- **Written instruction**
Copy out the material below line for line, with every character kept as it is.

- **Exercise materials**

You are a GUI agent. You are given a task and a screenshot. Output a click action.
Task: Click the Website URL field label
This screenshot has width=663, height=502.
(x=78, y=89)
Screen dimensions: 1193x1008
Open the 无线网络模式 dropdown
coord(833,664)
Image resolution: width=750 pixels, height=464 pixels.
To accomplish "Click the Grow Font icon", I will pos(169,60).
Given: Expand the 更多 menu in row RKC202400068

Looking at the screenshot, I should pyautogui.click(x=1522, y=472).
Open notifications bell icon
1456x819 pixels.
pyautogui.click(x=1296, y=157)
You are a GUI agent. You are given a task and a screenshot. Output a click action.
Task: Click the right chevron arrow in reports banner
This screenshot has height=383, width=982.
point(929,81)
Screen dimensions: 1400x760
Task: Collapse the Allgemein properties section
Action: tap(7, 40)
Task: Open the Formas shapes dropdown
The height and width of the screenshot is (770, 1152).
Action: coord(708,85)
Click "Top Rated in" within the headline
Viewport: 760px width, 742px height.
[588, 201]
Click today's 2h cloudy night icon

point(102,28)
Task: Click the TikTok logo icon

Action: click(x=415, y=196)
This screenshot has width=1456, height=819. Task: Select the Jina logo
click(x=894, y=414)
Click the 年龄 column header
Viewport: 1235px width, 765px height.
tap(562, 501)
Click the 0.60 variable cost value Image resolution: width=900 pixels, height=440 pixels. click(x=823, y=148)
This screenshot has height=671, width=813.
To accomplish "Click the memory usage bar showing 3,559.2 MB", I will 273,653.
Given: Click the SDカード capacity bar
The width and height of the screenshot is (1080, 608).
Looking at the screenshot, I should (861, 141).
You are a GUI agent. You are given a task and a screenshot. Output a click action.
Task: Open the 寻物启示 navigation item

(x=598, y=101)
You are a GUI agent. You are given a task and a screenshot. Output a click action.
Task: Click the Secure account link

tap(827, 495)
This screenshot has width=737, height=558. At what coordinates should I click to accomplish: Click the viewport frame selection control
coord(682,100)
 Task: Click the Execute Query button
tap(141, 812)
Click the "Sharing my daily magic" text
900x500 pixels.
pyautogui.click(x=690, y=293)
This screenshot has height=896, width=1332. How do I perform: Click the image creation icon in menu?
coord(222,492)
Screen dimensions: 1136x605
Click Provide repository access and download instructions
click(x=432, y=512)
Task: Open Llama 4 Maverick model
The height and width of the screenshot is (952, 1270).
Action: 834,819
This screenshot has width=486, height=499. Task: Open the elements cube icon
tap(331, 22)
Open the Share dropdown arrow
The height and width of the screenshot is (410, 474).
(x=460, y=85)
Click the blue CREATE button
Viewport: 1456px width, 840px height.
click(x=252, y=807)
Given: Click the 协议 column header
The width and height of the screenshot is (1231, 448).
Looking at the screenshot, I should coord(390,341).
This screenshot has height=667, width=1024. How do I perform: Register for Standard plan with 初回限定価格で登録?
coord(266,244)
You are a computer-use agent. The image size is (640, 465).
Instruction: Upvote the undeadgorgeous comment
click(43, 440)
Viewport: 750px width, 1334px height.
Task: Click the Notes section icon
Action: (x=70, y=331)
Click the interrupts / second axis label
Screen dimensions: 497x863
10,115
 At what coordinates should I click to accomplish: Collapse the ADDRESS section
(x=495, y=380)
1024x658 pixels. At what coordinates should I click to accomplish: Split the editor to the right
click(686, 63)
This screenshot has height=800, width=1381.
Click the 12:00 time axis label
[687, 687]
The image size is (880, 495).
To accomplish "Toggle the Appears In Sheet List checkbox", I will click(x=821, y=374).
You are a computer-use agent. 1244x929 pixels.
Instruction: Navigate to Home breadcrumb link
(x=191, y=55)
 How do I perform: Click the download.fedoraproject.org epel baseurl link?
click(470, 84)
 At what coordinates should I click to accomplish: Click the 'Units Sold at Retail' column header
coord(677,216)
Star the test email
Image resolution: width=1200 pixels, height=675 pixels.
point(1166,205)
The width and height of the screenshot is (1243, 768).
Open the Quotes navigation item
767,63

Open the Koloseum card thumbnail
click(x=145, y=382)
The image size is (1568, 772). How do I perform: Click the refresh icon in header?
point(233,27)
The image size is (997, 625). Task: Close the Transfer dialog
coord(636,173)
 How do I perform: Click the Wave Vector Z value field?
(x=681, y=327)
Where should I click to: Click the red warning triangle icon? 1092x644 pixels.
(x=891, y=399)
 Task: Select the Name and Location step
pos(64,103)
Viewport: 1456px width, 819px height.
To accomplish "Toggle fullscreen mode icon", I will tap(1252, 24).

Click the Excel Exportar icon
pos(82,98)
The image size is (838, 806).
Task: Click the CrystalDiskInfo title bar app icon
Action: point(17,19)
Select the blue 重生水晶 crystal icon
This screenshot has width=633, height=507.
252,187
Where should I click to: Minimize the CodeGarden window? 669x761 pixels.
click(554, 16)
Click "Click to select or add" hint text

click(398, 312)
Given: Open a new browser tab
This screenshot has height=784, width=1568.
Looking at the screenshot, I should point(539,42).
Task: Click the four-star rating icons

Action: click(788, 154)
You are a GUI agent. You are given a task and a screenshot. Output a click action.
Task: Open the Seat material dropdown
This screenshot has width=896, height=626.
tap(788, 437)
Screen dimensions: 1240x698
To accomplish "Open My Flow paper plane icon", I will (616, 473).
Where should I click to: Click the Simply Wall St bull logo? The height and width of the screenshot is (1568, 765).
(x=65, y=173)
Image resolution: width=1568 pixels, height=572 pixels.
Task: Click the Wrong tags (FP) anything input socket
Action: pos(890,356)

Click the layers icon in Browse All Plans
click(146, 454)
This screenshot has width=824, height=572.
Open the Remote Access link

- **Task solution**
You are a GUI agent. You are given a task and a screenshot. Output a click action.
Task: Click the Website URL field label
This screenshot has width=663, height=502.
(x=78, y=89)
Screen dimensions: 1193x1008
Open the 无线网络模式 dropdown
coord(833,664)
Image resolution: width=750 pixels, height=464 pixels.
To accomplish "Click the Grow Font icon", I will pos(169,60).
Given: Expand the 更多 menu in row RKC202400068

Looking at the screenshot, I should pyautogui.click(x=1522, y=472).
Open notifications bell icon
1456x819 pixels.
pyautogui.click(x=1296, y=157)
You are a GUI agent. You are given a task and a screenshot. Output a click action.
Task: Click the right chevron arrow in reports banner
This screenshot has height=383, width=982.
point(929,81)
Screen dimensions: 1400x760
Task: Collapse the Allgemein properties section
Action: tap(7, 40)
Task: Open the Formas shapes dropdown
The height and width of the screenshot is (770, 1152).
Action: coord(708,85)
Click "Top Rated in" within the headline
Viewport: 760px width, 742px height.
[588, 201]
Click today's 2h cloudy night icon

point(102,28)
Task: Click the TikTok logo icon

Action: click(x=415, y=196)
This screenshot has width=1456, height=819. Task: Select the Jina logo
click(x=894, y=414)
Click the 年龄 column header
Viewport: 1235px width, 765px height.
tap(562, 501)
Click the 0.60 variable cost value Image resolution: width=900 pixels, height=440 pixels. click(x=823, y=148)
This screenshot has height=671, width=813.
To accomplish "Click the memory usage bar showing 3,559.2 MB", I will 273,653.
Given: Click the SDカード capacity bar
The width and height of the screenshot is (1080, 608).
Looking at the screenshot, I should (861, 141).
You are a GUI agent. You are given a task and a screenshot. Output a click action.
Task: Open the 寻物启示 navigation item

(x=598, y=101)
You are a GUI agent. You are given a task and a screenshot. Output a click action.
Task: Click the Secure account link

tap(827, 495)
This screenshot has width=737, height=558. At what coordinates should I click to accomplish: Click the viewport frame selection control
coord(682,100)
 Task: Click the Execute Query button
tap(141, 812)
Click the "Sharing my daily magic" text
900x500 pixels.
pyautogui.click(x=690, y=293)
This screenshot has height=896, width=1332. How do I perform: Click the image creation icon in menu?
coord(222,492)
Screen dimensions: 1136x605
Click Provide repository access and download instructions
click(x=432, y=512)
Task: Open Llama 4 Maverick model
The height and width of the screenshot is (952, 1270).
Action: 834,819
This screenshot has width=486, height=499. Task: Open the elements cube icon
tap(331, 22)
Open the Share dropdown arrow
The height and width of the screenshot is (410, 474).
(x=460, y=85)
Click the blue CREATE button
Viewport: 1456px width, 840px height.
click(x=252, y=807)
Given: Click the 协议 column header
The width and height of the screenshot is (1231, 448).
Looking at the screenshot, I should coord(390,341).
This screenshot has height=667, width=1024. How do I perform: Register for Standard plan with 初回限定価格で登録?
coord(266,244)
You are a computer-use agent. The image size is (640, 465).
Instruction: Upvote the undeadgorgeous comment
click(43, 440)
Viewport: 750px width, 1334px height.
Task: Click the Notes section icon
Action: (x=70, y=331)
Click the interrupts / second axis label
Screen dimensions: 497x863
10,115
 At what coordinates should I click to accomplish: Collapse the ADDRESS section
(x=495, y=380)
1024x658 pixels. At what coordinates should I click to accomplish: Split the editor to the right
click(686, 63)
This screenshot has height=800, width=1381.
Click the 12:00 time axis label
[687, 687]
The image size is (880, 495).
To accomplish "Toggle the Appears In Sheet List checkbox", I will click(x=821, y=374).
You are a computer-use agent. 1244x929 pixels.
Instruction: Navigate to Home breadcrumb link
(x=191, y=55)
 How do I perform: Click the download.fedoraproject.org epel baseurl link?
click(470, 84)
 At what coordinates should I click to accomplish: Click the 'Units Sold at Retail' column header
coord(677,216)
Star the test email
Image resolution: width=1200 pixels, height=675 pixels.
point(1166,205)
The width and height of the screenshot is (1243, 768).
Open the Quotes navigation item
767,63

Open the Koloseum card thumbnail
click(x=145, y=382)
The image size is (1568, 772). How do I perform: Click the refresh icon in header?
point(233,27)
The image size is (997, 625). Task: Close the Transfer dialog
coord(636,173)
 How do I perform: Click the Wave Vector Z value field?
(x=681, y=327)
Where should I click to: Click the red warning triangle icon? 1092x644 pixels.
(x=891, y=399)
 Task: Select the Name and Location step
pos(64,103)
Viewport: 1456px width, 819px height.
To accomplish "Toggle fullscreen mode icon", I will tap(1252, 24).

Click the Excel Exportar icon
pos(82,98)
The image size is (838, 806).
Task: Click the CrystalDiskInfo title bar app icon
Action: point(17,19)
Select the blue 重生水晶 crystal icon
This screenshot has width=633, height=507.
252,187
Where should I click to: Minimize the CodeGarden window? 669x761 pixels.
click(554, 16)
Click "Click to select or add" hint text

click(398, 312)
Given: Open a new browser tab
This screenshot has height=784, width=1568.
Looking at the screenshot, I should point(539,42).
Task: Click the four-star rating icons

Action: click(788, 154)
You are a GUI agent. You are given a task and a screenshot. Output a click action.
Task: Open the Seat material dropdown
This screenshot has width=896, height=626.
tap(788, 437)
Screen dimensions: 1240x698
To accomplish "Open My Flow paper plane icon", I will (616, 473).
Where should I click to: Click the Simply Wall St bull logo? The height and width of the screenshot is (1568, 765).
(x=65, y=173)
Image resolution: width=1568 pixels, height=572 pixels.
Task: Click the Wrong tags (FP) anything input socket
Action: pos(890,356)

Click the layers icon in Browse All Plans
click(146, 454)
This screenshot has width=824, height=572.
Open the Remote Access link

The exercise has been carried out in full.